* **Text shown**:
Which reminds me of an encounter with an adult homeless person.

It occured almost a month ago now, while I was still working as a canvaser for Children International.  I was working a street corner downtown.  Now, I've always had a bit of a problem differentiating homeless people from the rest of society; there were very few homeless where I grew up and I've had to learn the telltale signs in my past few months in Seattle.  Obviously the bum sleeping on cardboard under the alcove of an abandoned building is a dead giveaway, but even today if a homeless person isn't lugging all of his worldly possessions around on his back, I'm not sure I can call him (or her) homeless.

Anyways, I stopped one guy who genuinely looked self-sufficient.  Not the richest guy ever, but clean, with no hole in his clothes or anything.  Even handsome in a sense.

"You know why I stopped?" he says to me right off the bat.  "Why?" I asked, smiling.  "Because you're pretty.  I stopped and I'm gonna hear you out because you're a pretty young woman."  I laughed and thanked him, because you meet a lot of oddballs on the street and he's not the strangest person I've encountered.
The following was one of the most involved conversations that I'd ever had with a person I'd stopped - after a few minutes it stopped being about getting him to sponsor a child (so yes, at that point I wasn't doing my job anymore) and more exploring his political views.  Which were along the lines of, 'why don't I help myself instead of wasting all this effort away?'  Essentially he detailed how everyone - government, organizational structures, even charities - take advantage of those working for them, that I was getting jipped and eventually I would realize what was going on and realize that my efforts were worthless.  Obviously I disagreed, but I was willing to acknowledge that he had more experience than I and that there are a lot of scams out there that one has to be careful to avoid.

* **Required tasks**:
• a. In the account above, which organization was the writer canvassing for during the encounter?
• b. Write out the passage of the account from "Anyways, I stopped" to "in a sense." word for word.

* **Extracted records**:
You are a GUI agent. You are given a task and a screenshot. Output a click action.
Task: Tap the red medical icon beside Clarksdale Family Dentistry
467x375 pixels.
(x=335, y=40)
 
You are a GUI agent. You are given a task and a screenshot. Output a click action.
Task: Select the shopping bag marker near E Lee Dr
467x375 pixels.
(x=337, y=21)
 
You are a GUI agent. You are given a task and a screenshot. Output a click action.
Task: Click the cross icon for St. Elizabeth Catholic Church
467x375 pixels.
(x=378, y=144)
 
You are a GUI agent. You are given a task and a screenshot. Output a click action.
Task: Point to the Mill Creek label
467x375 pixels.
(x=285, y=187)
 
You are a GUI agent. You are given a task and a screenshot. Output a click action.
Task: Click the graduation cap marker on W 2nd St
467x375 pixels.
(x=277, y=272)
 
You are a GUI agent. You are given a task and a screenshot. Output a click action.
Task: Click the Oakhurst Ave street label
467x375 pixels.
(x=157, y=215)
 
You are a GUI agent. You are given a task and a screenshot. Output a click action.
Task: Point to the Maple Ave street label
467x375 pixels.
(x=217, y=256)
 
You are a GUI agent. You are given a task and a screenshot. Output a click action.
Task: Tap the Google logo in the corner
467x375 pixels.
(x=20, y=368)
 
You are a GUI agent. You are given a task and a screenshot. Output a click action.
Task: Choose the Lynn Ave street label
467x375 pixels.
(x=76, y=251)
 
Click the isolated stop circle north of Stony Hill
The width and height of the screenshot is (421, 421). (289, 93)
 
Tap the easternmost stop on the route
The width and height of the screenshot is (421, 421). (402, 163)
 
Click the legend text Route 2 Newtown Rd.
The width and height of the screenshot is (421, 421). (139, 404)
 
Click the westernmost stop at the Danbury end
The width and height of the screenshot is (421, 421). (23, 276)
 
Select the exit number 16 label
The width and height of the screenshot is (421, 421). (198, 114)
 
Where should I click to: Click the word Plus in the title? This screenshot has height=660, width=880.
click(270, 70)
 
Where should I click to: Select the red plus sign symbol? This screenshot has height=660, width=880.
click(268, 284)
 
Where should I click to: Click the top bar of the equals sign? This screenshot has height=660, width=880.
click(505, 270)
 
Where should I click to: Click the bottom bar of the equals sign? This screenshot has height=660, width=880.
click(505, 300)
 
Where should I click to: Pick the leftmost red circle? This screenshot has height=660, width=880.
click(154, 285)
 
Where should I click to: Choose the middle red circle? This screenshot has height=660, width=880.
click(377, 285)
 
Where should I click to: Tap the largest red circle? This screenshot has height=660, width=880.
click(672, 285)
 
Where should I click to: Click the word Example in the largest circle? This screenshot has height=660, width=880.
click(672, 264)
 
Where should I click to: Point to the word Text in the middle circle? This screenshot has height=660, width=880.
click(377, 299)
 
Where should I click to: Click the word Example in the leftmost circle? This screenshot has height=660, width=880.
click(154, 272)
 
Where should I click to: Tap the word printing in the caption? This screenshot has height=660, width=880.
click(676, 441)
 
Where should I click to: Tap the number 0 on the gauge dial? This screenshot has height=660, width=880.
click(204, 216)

* **Task results**:
• a. Children International

• b.
Anyways, I stopped one guy who genuinely looked self-sufficient.  Not the richest guy ever, but clean, with no hole in his clothes or anything.  Even handsome in a sense.